Return only the line that contains "[MDMA: Hvad er" and each line after it, through the last line of the data below, copied exactly.

# MATERIAL PROVIDED:
== Segment start ==

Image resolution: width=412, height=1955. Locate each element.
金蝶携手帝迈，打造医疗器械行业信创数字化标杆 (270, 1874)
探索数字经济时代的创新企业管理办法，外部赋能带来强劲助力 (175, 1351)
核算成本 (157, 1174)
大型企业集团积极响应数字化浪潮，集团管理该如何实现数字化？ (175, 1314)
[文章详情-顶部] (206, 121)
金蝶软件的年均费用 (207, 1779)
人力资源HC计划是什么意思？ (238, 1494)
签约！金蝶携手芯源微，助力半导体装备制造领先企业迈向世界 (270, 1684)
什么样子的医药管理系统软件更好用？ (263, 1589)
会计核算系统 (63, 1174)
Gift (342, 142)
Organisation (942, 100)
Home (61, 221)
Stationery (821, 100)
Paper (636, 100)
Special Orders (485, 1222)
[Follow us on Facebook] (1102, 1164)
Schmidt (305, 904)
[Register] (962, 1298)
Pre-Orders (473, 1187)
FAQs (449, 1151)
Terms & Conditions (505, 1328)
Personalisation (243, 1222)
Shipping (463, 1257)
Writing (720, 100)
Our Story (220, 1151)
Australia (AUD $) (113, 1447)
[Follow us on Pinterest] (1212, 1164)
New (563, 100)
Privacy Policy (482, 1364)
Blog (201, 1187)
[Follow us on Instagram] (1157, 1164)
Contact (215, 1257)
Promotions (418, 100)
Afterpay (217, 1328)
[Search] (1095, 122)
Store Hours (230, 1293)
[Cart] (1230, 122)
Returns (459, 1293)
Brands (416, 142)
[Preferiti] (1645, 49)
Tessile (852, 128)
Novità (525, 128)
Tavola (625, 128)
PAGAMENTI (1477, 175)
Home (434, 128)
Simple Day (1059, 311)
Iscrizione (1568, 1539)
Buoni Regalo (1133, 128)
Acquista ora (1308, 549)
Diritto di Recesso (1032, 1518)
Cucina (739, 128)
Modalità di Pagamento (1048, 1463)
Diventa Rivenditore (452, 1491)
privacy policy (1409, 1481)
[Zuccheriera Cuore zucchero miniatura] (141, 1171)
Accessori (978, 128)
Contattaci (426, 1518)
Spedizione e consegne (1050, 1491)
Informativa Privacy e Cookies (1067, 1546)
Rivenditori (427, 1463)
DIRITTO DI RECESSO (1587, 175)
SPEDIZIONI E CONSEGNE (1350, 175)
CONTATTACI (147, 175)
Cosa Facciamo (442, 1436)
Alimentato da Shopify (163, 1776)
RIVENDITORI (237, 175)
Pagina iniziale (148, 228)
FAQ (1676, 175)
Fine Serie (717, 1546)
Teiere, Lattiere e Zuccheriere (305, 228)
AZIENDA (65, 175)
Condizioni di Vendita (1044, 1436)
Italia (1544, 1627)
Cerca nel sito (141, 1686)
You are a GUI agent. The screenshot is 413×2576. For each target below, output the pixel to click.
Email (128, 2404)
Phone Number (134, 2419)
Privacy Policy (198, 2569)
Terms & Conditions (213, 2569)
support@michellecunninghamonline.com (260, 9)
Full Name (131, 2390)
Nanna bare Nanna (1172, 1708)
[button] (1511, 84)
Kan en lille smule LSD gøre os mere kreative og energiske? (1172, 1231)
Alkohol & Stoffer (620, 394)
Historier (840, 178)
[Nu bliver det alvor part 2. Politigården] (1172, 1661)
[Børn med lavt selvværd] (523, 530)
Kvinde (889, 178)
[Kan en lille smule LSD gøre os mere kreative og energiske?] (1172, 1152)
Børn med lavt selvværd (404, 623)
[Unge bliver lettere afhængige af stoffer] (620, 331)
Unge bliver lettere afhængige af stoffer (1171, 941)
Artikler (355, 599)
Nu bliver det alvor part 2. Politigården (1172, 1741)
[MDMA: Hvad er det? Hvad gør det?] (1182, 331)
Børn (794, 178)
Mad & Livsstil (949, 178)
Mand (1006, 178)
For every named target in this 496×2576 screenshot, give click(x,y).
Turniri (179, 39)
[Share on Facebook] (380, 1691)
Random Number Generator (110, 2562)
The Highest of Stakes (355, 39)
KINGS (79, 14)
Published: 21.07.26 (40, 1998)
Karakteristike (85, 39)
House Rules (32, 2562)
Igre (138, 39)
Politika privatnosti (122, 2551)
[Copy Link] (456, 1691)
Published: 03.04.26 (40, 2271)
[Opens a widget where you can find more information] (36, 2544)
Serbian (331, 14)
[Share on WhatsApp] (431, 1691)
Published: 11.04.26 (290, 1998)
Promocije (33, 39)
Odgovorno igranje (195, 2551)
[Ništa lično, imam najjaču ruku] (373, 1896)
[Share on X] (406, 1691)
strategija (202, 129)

== Segment end ==

# EXPECTED ANSWER:
[MDMA: Hvad er det? Hvad gør det?] (1182, 331)
Børn (794, 178)
Mad & Livsstil (949, 178)
Mand (1006, 178)
For every named target in this 496×2576 screenshot, give click(x,y).
Turniri (179, 39)
[Share on Facebook] (380, 1691)
Random Number Generator (110, 2562)
The Highest of Stakes (355, 39)
KINGS (79, 14)
Published: 21.07.26 (40, 1998)
Karakteristike (85, 39)
House Rules (32, 2562)
Igre (138, 39)
Politika privatnosti (122, 2551)
[Copy Link] (456, 1691)
Published: 03.04.26 (40, 2271)
[Opens a widget where you can find more information] (36, 2544)
Serbian (331, 14)
[Share on WhatsApp] (431, 1691)
Published: 11.04.26 (290, 1998)
Promocije (33, 39)
Odgovorno igranje (195, 2551)
[Ništa lično, imam najjaču ruku] (373, 1896)
[Share on X] (406, 1691)
strategija (202, 129)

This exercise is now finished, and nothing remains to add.